* _ACTIVITY_
Tally the lines in the material below that hold the string "menu" and report the tally alone.
======== EXTRACTED DATA ========
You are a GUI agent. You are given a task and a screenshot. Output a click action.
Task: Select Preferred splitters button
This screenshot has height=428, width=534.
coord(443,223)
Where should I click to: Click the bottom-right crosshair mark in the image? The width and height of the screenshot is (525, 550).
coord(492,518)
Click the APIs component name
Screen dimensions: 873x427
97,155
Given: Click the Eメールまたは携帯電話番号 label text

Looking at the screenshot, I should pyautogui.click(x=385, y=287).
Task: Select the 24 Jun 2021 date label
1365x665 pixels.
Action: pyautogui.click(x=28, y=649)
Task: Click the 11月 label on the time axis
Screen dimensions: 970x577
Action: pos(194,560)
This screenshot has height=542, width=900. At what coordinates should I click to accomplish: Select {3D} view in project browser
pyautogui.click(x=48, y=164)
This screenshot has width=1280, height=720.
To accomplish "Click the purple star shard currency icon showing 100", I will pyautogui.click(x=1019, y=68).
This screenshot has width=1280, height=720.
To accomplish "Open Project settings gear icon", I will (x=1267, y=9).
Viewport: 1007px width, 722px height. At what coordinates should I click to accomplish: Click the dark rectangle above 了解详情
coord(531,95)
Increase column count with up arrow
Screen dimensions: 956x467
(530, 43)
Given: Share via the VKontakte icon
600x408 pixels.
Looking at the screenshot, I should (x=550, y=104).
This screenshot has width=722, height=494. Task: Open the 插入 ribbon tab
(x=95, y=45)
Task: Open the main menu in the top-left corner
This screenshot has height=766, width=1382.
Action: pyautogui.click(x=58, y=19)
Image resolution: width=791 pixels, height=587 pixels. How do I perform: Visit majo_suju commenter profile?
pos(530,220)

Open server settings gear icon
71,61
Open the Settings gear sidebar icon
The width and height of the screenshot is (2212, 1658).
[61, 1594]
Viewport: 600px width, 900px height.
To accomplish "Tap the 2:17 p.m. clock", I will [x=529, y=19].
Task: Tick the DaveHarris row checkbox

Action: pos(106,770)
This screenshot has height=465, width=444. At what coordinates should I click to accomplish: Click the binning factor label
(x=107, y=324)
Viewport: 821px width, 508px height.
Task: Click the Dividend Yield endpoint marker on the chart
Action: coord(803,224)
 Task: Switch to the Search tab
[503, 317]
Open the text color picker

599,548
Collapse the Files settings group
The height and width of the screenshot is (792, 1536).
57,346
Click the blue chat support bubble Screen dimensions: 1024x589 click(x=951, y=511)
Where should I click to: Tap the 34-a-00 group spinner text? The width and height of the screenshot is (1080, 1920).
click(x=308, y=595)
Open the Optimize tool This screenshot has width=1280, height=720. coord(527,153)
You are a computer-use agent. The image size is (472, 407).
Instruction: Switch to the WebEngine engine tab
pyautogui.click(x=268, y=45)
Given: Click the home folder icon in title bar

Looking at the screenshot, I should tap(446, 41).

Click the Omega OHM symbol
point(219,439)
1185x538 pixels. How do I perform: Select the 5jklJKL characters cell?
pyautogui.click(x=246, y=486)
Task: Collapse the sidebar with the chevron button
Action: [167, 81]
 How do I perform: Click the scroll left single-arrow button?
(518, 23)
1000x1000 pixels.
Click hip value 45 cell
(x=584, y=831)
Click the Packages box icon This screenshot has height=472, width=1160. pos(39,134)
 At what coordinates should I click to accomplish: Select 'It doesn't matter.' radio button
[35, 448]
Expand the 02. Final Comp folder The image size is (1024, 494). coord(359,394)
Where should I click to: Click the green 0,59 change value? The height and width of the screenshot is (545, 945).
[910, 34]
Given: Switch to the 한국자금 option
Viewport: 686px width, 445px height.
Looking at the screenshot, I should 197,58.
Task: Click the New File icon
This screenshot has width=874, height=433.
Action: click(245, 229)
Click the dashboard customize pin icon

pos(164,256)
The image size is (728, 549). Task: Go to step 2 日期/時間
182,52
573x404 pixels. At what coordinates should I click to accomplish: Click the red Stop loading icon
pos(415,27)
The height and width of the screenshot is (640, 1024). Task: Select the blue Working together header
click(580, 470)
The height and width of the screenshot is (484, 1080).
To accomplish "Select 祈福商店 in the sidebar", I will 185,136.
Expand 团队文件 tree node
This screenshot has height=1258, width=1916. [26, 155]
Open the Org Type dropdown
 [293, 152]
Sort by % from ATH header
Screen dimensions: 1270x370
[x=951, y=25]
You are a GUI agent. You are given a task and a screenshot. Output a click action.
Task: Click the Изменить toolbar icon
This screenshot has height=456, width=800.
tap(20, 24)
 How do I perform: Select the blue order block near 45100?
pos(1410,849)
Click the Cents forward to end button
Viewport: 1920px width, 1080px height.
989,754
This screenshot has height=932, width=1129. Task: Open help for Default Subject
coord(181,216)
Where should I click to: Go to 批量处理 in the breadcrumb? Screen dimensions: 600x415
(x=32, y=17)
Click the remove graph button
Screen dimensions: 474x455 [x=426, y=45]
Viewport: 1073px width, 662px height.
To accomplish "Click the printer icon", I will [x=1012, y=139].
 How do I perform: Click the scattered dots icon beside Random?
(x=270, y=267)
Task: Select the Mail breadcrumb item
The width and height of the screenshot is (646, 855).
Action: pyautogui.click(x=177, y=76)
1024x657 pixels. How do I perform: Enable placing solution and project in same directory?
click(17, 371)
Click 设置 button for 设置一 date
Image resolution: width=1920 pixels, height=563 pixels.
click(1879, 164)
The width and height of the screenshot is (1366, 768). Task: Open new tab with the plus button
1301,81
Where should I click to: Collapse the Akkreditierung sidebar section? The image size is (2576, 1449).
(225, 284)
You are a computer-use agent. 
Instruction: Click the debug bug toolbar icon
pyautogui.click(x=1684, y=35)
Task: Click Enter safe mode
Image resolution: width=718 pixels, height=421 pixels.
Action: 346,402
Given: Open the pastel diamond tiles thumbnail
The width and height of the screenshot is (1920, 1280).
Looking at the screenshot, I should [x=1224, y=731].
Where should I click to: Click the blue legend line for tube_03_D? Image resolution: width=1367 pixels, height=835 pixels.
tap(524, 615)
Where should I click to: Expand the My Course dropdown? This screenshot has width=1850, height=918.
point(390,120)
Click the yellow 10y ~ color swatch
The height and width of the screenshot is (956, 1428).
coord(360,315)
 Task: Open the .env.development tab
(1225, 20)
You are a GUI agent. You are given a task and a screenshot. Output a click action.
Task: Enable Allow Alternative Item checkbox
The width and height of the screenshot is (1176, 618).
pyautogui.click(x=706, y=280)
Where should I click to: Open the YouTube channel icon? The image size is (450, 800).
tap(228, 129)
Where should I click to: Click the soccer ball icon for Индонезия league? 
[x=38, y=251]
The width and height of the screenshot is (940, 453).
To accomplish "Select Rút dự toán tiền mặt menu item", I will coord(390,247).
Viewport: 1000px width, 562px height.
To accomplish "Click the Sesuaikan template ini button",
========
* _EXERCISE RESULT_
2